Oh, there was a very lame pun in the cutaway about the awkwardness of a crocodile at an alligator convention, but my wife seemed to think it was the funniest thing in the goddamn world, so I’ll give it to the writers for spreading their humor around a little bit.
American Dad 4.5 “Escape From Pearl Bailey”
“It smells like Depeche Mode.” — Steve
I’ve mentioned before that I really love the Steve-centered stories, and this week was no exception. With the rest of the family taking a break for a week — one of the many perks of doing a sitcom via animation instead of live action — Steve helps his girlfriend Debbie (did not realize that she was voiced by Lizzy Caplan until this week) as campaign manager for her bid as class president. Unfortunately, the cheerleaders, whose top girl is the incumbent, prey on Debbie’s very large size and her other non-normal deficiencies and cost her the election.

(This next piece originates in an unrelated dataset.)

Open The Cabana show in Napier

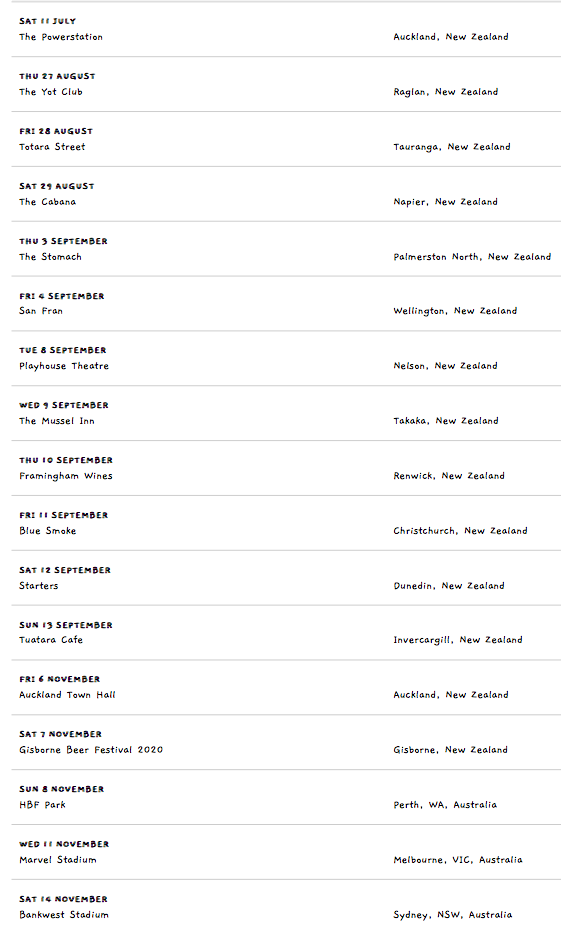47,202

Steve, vowing revenge, takes cues from both Kill Bill and Pulp Fiction — mostly the former — and humiliates each of the guilty cheerleaders one-by-one. The first cheerleader, he gets a buffalo to fill cover her and her convertible with poop. The second, he injects her thigh with liposuction fat. The third, he gives her herpes via lending her teddy bear to a prostitute. (Sorry, AD, I hate to call out shows on joke-stealing, but South Park did something very similar about seven years ago.) Debbie, upon learning of Steve’s horrible vengeance, decides to break up with him, as she never asked him to do any of these things.
Ah, but that “slam site,” the webpage that cost Debbie the election, was actually created by Steve’s friends who were pissed that he was ignoring them.
“They’re making puberty!” — Barry
Just as Steve makes up with his friends, word gets out that Steve was behind all the attacks, so the school turns on him and the rest of the episode turns into a miniature, high school version of the totally awesome movie The Warriors, with gangs replaced on this show by geeks, stoners and goths. (Seriously, check that movie out. Brilliant 80s dystopian badassery.) The principal even gets in on the action, being the second TV character last week to be a version of The Warriors‘ Lynne Thigpen character, guiding the predators to the prey via the PA system. (The first was Whoopi Goldberg on being a funky DJ on Life On Mars.) The school finally catches up with Steve and the gang, leading to a final Butch Cassidy freeze frame that lets us know, in no uncertain terms, how Cassidy and the Sundance Kid really fared against the Bolivian cavalry. (That is to say, not so well.)
For some reason, I really enjoy Steve’s non-sequiturs more than is probably necessary, but I feel for the kid and his neverending quest for poonanny, and am always glad to see actor Curtis Armstrong in anything, even if he’s just a voice. (He voices Snot, a take-off on his portrayal as Booger in the Revenge of the Nerds movies.) And according to Wikipedia, he’s a widely respected expert on the music of Harry Nilsson, which is something none of us really need to know, but that’s still pretty damn cool.
I know that this Sunday we’re going to see a Hayley-centered plot — thanks, Wikipedia, again, for telling me that her character’s full name is Haley Dream Smasher Smith — so I’m very glad that this season has made an effort to give each character play of focus, even if that means other characters getting the shaft for a short period of time.
I still feel bad for Klaus, though, who has only really been focused upon in two episodes — the James Bond takeoff and the one where he inhabits the body of a black man.